AP UPDATE - Osama bin Laden was unarmed when the US commandos shot and killed him.
AP UPDATE 2 - Only one person in the house was armed and shot at the special forces team, while 5 were killed. [Maybe the reason the government won't release the video is because they know it will look like more of a cold-blooded assassination than an actual battle.]
Two night ago I was down at Hotel 1000 with the fellow my Startup Weekend comrades at Madrona, which I must say was an amazing weekend with the great CityMat.ch team and Arianna did a nice write-up on our team as well. We went downstairs to the bar when Obama started giving his speech about how Osama bin Laden was killed by US strike team. Talk about a heavy weekend, everyone was kind of stunned. We had just finished a 54 hour startup-a-thon, with 15 companies being pitched and launched, and instead of being able to wind-down, we were all caught by a small piece of history.
Yesterday, I saw in the newspapers that people were celebrating by waving American flags in DC and other areas and chanting and cheering and Facebook blew up with people saying how great it was. I was caught off guard, and I know I wasn't the only one. Now if you imagine a courtroom where a killer has just been convicted, the grieving family of those who were killed will probably breathe a sigh of relief and have some measure of resolve that justice was served. They will also probably still be crying, much like what I saw from photos on The New York Times at ground zero with people who had lost loved ones.
For those that lost loved ones on 9/11, I don't hold it against them that they might feel that justice was served, but it was not those who lost loved ones that I saw in pictures or commenting with chants and cheers.

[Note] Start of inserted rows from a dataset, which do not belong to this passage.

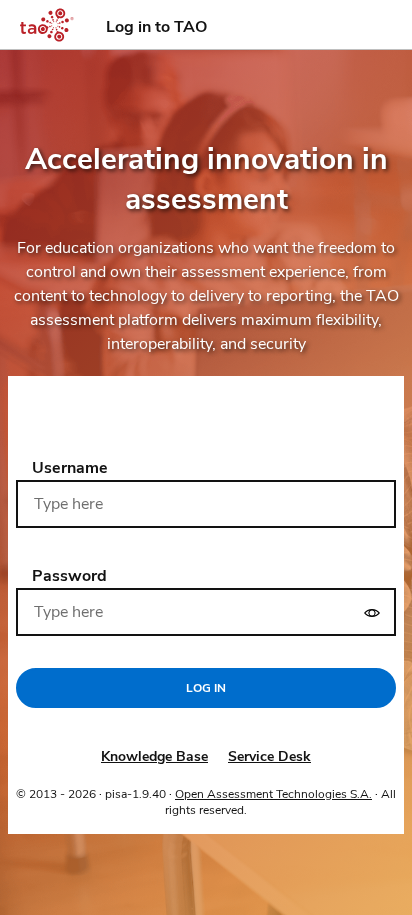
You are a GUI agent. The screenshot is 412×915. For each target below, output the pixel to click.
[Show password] (372, 612)
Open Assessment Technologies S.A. (273, 794)
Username (70, 468)
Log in (206, 688)
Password (69, 576)
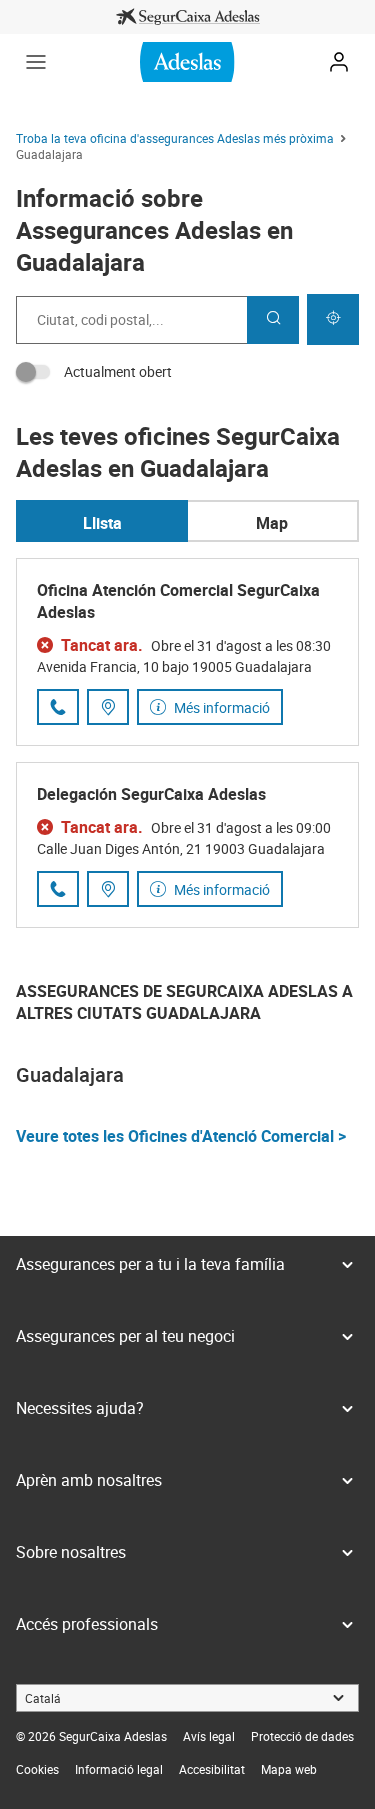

Those that were cheering and partying were excited about the killing of a person who was the mastermind behind a plot that killed over 3000 innocent Americans. When the Green River Killer or Unibomber were put away, were those times to party? No, they weren't. They were times for breathing a sigh of relief.
What is there exactly to party about?
After 10 years, the world's most powerful military was able to finally pinpoint the person that masterminded the attacks and send in a strike team. One guy with a small group of guardsmen against a United States strike team. Do you really expect he would have prevailed? This wasn't the United States and Britain landing at Normandy on D-Day and pushing back one of the most powerful and disgusting military powers of the 20th Century, the Nazis. This was one guy and guardsmen in a compound with the world's most powerful military sending a strike team in. This was nothing to party about.
So why the cheers? Why the chants? Would we have liked it if people in the Middle East cheered during 9/11? No, we wouldn't have. We would have resented it. But, you say, this time it's totally different. Yeah, right. I heard the same thing during the housing bubble. That "this time is different." Sadly, it isn't. By chanting and cheering, we fail to learn from what happened on 9/11. 9/11 wasn't just a terrorist act. It was a statement. It was a statement by a small group of people who lived under repressive regimes sponsored by the United States that they had had enough. I do not condone the attacks on 9/11, nor do I condone the ruthless killing of 3000+ innocent civilians. But hasn't our government, by proxy and directly, done the same to others?
How about the human rights of our military partners? We get so excited about how we have womens rights that we conveniently forget about how our government recently signed a $60 billion arms deal with one of the most repressive governments on Earth when it comes to women's rights, our oh so "strategic military partner" - Saudi Arabia. Women in Saudi Arabia enjoy the same or lower level of rights that blacks did during South Africa's Apartheid and in the American South before the Civil Rights Act. And men and others? Try being executed if you are gay or having your arm amputated if you rob someone. But they're pitching it as a way for us to counterbalance a growing Iran. Haven't we seen this script before? Wasn't one of the worst allies in our history in a similar situation? Oh, that's right. We did a similar thing with Saddam Hussein by providing him weapons to counterbalance Iran all over again, and judging by history, that didn't turn out too well. And somebody will inevitably try to claim that for some odd reason, "this time it's different."
If our government is so quick to be military partners with people who actively crush both the economic and social freedom of their people, should we really be that surprised if one or a group of those people under the repressive regime, who has nothing to lose, takes out their anger on us? We really shouldn't be. What should be more surprising is that we get surprised at all.
So Osama bin Laden is dead, but is the world really a better place?